[提示文]
今回のような、オープン・データであるCSVファイルを認証なしで取得できる場合であれば、Oracle APEXが提供しているプロシージャを使用して以下のようにデータを取り込むことも可能です。参考までに方法を紹介します。

東京都_新型コロナウイルス陽性患者発表詳細のデータを取り込みます。最初にデータをロードする表を作成します。
CREATE TABLE "TOKYO_COVID19_PATIENTS"
(    "LINE_NO" NUMBER, 
    "全国地方公共団体コード" NUMBER, 
 "都道府県名" VARCHAR2(2000), 
 "市区町村名" VARCHAR2(2000), 
 "公表_年月日" DATE, 
 "曜日" VARCHAR2(8), 
 "発症_年月日" DATE, 
 "患者_居住地" VARCHAR2(2000), 
 "患者_年代" VARCHAR2(80), 
 "患者_性別" VARCHAR2(80), 
 "患者_属性" VARCHAR2(2000), 
 "患者_状態" VARCHAR2(2000), 
 "患者_症状" VARCHAR2(2000), 
 "患者_渡航歴の有無フラグ" VARCHAR2(2000), 
 "備考" VARCHAR2(2000), 
 "退院済フラグ" VARCHAR2(8)
);
次に以下のSQLを実行することで、CSVファイルからのデータロードを行います。実行しているのはinsert select文で、その中でapex_data_parser.parseとapex_web_service.make_rest_request_bを使用しています。
insert into tokyo_covid19_patients(
    LINE_NO, "全国地方公共団体コード","都道府県名","市区町村名","公表_年月日","曜日",
    "発症_年月日","患者_居住地","患者_年代","患者_性別","患者_属性","患者_状態",
    "患者_症状","患者_渡航歴の有無フラグ","備考","退院済フラグ")
[/提示文]
[学習資料]
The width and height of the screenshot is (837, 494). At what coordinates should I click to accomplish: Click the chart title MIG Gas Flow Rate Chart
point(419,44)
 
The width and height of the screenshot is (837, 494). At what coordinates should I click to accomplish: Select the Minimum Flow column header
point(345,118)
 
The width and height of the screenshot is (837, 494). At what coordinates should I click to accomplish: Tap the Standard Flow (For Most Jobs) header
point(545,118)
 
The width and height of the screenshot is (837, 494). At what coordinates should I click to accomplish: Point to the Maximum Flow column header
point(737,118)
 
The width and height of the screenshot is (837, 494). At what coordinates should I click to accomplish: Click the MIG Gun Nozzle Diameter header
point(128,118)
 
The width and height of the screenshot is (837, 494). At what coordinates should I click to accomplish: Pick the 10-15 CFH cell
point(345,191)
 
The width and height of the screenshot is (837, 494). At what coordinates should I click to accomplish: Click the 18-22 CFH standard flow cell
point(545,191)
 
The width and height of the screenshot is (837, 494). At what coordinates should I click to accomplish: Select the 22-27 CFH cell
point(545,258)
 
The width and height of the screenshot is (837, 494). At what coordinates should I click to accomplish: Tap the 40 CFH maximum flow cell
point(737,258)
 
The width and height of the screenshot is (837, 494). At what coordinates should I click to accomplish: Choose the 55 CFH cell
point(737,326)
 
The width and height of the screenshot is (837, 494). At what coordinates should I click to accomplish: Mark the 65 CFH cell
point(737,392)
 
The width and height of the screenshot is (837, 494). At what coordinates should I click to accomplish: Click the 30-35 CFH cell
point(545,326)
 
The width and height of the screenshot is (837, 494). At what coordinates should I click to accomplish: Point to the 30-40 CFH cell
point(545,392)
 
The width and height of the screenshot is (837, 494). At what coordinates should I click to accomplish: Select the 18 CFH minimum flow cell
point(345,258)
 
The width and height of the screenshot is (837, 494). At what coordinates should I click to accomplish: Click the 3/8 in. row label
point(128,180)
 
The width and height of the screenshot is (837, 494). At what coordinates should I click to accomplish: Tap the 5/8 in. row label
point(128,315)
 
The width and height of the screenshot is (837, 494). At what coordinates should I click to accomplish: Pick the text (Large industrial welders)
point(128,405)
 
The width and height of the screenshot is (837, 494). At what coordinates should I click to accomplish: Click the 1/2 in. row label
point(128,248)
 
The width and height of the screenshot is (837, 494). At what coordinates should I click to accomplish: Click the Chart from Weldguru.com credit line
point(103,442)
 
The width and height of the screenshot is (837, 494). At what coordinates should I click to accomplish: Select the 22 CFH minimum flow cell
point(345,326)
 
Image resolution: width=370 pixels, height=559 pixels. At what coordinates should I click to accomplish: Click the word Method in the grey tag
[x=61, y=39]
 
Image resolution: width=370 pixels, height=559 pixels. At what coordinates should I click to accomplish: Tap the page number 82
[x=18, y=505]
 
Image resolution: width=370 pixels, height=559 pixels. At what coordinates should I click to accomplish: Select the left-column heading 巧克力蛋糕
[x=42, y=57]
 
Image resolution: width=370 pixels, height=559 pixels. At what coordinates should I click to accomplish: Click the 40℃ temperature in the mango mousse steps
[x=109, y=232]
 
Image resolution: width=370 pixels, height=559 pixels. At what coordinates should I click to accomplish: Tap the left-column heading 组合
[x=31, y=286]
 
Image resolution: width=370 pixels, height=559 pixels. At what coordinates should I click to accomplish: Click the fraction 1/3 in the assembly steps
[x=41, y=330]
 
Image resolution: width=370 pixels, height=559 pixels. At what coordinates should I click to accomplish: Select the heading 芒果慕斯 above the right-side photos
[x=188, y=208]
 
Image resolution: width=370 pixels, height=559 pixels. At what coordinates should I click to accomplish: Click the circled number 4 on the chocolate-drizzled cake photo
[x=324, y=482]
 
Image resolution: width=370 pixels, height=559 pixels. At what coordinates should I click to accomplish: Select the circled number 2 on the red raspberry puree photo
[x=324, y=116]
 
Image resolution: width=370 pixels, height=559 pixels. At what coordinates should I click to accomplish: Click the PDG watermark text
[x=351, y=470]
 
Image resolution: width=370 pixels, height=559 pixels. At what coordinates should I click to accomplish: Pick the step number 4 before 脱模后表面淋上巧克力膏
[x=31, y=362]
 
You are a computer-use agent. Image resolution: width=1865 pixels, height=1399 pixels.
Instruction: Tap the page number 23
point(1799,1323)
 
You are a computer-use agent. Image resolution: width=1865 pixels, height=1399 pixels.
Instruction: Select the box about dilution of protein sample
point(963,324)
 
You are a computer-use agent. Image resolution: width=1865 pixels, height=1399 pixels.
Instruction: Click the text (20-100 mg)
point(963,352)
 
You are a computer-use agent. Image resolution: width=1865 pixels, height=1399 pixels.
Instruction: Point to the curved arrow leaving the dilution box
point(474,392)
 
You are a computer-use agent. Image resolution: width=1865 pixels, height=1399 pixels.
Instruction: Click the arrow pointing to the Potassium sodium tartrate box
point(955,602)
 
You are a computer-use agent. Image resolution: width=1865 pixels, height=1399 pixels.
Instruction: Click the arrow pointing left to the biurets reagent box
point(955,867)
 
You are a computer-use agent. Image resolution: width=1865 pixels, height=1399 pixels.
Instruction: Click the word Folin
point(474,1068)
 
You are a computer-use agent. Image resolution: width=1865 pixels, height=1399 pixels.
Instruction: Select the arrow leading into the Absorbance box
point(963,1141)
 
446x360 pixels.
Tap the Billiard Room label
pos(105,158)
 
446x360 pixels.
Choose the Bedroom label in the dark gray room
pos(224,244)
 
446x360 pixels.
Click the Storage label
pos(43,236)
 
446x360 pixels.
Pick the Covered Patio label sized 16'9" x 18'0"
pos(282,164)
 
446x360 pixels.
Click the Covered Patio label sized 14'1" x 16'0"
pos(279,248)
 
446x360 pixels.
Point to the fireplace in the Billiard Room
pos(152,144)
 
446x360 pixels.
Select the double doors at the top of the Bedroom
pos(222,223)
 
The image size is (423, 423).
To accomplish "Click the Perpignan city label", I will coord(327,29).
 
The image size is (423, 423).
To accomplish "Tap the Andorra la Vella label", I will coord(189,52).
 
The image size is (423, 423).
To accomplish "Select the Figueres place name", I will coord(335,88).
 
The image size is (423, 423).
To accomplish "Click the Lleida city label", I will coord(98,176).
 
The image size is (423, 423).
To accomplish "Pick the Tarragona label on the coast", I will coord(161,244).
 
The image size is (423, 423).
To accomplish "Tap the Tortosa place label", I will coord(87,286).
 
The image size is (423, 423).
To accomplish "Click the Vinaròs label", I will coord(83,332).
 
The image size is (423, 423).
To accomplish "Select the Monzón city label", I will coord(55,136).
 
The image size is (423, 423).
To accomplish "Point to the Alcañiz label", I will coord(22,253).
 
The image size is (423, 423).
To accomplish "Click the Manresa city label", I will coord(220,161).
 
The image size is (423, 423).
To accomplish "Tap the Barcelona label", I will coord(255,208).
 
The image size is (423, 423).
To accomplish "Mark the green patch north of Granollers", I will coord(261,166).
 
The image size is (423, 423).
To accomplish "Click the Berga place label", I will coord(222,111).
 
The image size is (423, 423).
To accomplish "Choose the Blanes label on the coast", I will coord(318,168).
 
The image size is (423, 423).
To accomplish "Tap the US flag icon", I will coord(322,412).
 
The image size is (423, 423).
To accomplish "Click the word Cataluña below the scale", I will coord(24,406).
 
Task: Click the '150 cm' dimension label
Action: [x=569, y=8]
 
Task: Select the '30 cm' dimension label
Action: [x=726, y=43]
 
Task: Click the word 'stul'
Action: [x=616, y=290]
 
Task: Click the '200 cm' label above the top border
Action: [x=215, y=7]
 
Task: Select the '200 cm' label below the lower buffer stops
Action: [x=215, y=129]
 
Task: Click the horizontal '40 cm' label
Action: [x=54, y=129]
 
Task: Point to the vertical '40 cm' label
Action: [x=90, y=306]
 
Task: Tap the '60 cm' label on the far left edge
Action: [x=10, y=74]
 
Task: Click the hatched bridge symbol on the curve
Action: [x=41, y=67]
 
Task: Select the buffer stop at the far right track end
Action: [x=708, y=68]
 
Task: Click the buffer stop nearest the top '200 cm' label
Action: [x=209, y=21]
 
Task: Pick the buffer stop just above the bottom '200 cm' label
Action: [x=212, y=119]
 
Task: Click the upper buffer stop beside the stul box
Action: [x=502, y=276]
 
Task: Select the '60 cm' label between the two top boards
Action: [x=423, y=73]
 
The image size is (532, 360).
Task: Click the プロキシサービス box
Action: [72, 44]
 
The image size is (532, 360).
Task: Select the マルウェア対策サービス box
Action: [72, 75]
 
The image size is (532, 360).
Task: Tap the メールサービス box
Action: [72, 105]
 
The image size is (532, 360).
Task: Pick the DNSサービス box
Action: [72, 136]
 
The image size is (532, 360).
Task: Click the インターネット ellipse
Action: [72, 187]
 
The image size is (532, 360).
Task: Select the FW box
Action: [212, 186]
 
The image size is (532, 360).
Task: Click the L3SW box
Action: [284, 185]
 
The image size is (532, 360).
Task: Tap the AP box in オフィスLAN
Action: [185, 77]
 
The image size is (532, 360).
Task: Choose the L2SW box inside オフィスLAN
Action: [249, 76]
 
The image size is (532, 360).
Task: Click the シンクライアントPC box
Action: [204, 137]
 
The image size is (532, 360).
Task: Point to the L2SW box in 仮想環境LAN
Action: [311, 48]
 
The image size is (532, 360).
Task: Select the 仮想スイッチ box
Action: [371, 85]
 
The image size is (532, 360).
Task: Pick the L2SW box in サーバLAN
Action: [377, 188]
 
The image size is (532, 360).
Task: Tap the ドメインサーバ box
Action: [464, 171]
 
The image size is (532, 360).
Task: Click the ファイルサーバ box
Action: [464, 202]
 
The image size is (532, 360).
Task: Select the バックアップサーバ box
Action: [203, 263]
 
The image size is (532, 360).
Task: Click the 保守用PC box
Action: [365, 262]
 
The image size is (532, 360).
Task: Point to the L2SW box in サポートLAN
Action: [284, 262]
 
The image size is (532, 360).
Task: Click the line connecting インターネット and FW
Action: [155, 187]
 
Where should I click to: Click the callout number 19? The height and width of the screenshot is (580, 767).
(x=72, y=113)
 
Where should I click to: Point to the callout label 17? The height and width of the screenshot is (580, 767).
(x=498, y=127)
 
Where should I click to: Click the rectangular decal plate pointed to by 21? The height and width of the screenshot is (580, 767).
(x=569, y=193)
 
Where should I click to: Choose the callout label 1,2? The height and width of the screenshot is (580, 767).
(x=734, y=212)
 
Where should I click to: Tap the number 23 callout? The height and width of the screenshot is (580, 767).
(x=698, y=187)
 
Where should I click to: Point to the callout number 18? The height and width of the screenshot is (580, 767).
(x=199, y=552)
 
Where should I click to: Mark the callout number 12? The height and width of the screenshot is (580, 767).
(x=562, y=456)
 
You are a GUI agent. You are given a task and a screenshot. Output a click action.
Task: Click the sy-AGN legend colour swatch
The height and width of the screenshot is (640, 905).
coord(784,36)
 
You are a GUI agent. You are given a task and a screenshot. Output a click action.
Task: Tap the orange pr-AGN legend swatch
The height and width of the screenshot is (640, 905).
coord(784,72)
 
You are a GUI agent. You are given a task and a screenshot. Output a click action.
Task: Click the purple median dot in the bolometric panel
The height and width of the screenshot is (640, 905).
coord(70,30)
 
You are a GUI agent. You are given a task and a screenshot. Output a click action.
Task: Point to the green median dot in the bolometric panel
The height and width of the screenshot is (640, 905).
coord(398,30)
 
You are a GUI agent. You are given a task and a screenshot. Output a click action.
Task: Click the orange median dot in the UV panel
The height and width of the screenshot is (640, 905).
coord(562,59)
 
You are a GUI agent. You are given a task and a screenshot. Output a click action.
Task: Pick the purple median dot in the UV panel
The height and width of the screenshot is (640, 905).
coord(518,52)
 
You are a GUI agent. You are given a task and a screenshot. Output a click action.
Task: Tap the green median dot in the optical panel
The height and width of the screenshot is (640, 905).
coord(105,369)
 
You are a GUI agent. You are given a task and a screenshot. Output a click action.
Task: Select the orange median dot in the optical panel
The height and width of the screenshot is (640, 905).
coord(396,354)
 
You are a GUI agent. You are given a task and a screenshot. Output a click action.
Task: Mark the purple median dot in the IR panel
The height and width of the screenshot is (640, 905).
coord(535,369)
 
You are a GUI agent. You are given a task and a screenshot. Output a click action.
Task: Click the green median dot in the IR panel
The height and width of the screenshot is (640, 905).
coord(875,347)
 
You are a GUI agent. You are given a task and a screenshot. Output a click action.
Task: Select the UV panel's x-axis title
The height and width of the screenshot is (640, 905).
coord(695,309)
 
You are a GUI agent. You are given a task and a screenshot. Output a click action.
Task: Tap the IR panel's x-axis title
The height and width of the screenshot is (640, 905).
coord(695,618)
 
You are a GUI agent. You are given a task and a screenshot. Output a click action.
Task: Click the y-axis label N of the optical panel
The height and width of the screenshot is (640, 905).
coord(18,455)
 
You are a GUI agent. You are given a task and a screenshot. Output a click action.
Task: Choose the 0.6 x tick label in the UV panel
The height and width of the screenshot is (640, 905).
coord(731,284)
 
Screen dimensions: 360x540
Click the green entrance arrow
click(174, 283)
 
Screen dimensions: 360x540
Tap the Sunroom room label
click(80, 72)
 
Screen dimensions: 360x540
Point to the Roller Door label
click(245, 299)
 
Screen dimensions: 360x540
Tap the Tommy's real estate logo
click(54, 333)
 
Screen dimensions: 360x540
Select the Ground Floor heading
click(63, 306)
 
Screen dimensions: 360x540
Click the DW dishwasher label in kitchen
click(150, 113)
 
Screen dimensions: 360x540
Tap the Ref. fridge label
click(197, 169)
[/学習資料]
**課題一覧:**
1 – Oracle APEXでのデータ取り込みに関する文章で、insert select文の中で使用しているとされているものは何ですか。
2 – Oracle APEXでのデータ取り込みに関する文章を、途切れたところから書き継いでください。
これらの記録は、Oracle APEXでのデータ取り込みに関する文章とは関係がありません。

**課題の解答:**
1 – apex_data_parser.parseとapex_web_service.make_rest_request_bです。

2 –
select col001, col002, col003, col004, to_date(col005,'YYYY-MM-DD'), col006,
       to_date(col007,'YYYY-MM-DD'), col008, col009, col010, col011,
       col012, col013, col014, col015, col016
from table(apex_data_parser.parse(
    p_content => apex_web_service.make_rest_request_b(
        'https://stopcovid19.metro.tokyo.lg.jp/data/130001_tokyo_covid19_patients.csv',
        'GET'),
    p_file_name => '130001_tokyo_covid19_patients.csv',
    p_skip_rows => 1)
);
東京都 新型コロナコールセンター相談件数のロードは、以下の表とINSERT文で行うことができます。表のDDLです。
CREATE TABLE  "TOKYO_COVID19_CALL_CENTER" 
   ( "全国地方公共団体コード" NUMBER, 
 "都道府県名" VARCHAR2(2000), 
 "市区町村名" VARCHAR2(2000), 
 "受付_年月日" DATE, 
 "曜日" VARCHAR2(8), 
 "相談件数" NUMBER
   );
INSERT文は以下です。
insert into tokyo_covid19_call_center(
    "全国地方公共団体コード","都道府県名","市区町村名","受付_年月日","曜日","相談件数"
    )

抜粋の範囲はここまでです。